Catéchèse

Mourir dans le Christ Jésus

Written by La Cloche

Pour ressusciter avec le Christ, il faut mourir avec le Christ, il faut  » quitter ce corps pour aller demeurer auprès du Seigneur  » (2 Co 5, 8). Dans ce  » départ  » (Ph 1, 23) qu’est la mort, l’âme est séparée du corps. Elle sera réunie à son corps le jour de la résurrection des morts (cf. SPF 28).

La mort

1006″ C’est en face de la mort que l’énigme de la condition humaine atteint son sommet  » (GS 18). En un sens, la mort corporelle est naturelle, mais pour la foi elle est en fait  » salaire du péché  » (Rm 6, 23 ; cf. Gn 2, 17). Et pour ceux qui meurent dans la grâce du Christ, elle est une participation à la mort du Seigneur, afin de pouvoir participer aussi à sa Résurrection (cf. Rm 6, 3-9 ; Ph 3, 10-11).

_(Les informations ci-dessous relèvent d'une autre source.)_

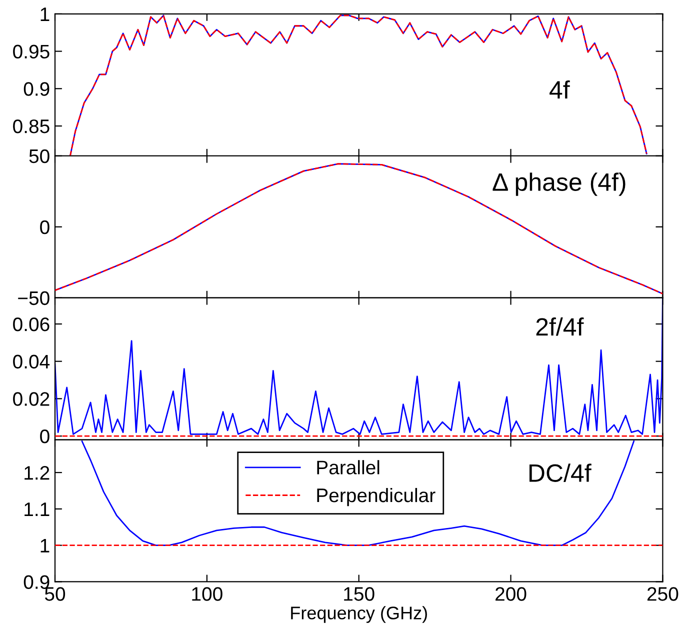 This screenshot has height=633, width=679. Describe the element at coordinates (376, 497) in the screenshot. I see `legend-label: Perpendicular` at that location.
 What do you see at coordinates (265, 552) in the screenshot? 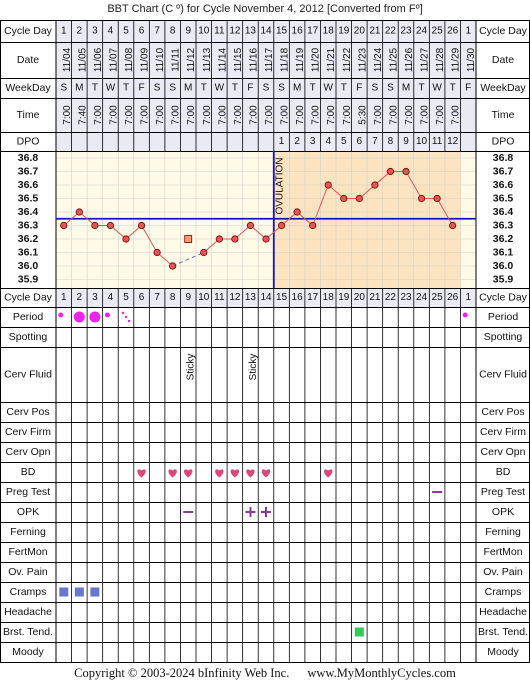
I see `row-border-fertmon` at bounding box center [265, 552].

La mort est le terme de la vie terrestre. Nos vies sont mesurées par le temps, au cours duquel nous changeons, nous vieillissons et, comme chez tous les êtres vivants de la terre, la mort apparaît comme la fin normale de la vie. Cet aspect de la mort donne une urgence à nos vies : le souvenir de notre mortalité sert aussi à nous rappeler que nous n’avons qu’un temps limité pour réaliser notre vie :

Souviens-toi de ton Créateur aux jours de ton adolescence, (…) avant que la poussière ne retourne à la terre, selon qu’elle était, et que le souffle ne retourne à Dieu qui l’avait donné (Qo 12, 1. 7).

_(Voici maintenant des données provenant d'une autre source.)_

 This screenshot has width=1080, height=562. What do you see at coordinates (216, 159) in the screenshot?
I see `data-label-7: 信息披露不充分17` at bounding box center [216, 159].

La mort est conséquence du péché. Interprète authentique des affirmations de la Sainte Écriture (cf. Gn 2, 17 ; 3, 3 ; 3, 19 ; Sg 1, 13 ; Rm 5, 12 ; 6, 23) et de la Tradition, le Magistère de l’Église enseigne que la mort est entrée dans le monde à cause du péché de l’homme (cf. DS 1511). Bien que l’homme possédât une nature mortelle, Dieu le destinait à ne pas mourir. La mort fut donc contraire aux desseins de Dieu Créateur, et elle entra dans le monde comme conséquence du péché (cf. Sg 2, 23-24).  » La mort corporelle, à laquelle l’homme aurait été soustrait s’il n’avait pas péché  » (GS 18), est ainsi  » le dernier ennemi  » de l’homme à devoir être vaincu (cf. 1 Co 15, 26).

La mort est transformée par le Christ. Jésus, le Fils de Dieu, a souffert lui aussi la mort, propre de la condition humaine. Mais, malgré son effroi face à elle (cf. Mc 14, 33-34 ; He 5, 7-8), il l’assuma dans un acte de soumission totale et libre à la volonté de son Père. L’obéissance de Jésus a transformé la malédiction de la mort en bénédiction (cf. Rm 5, 19-21).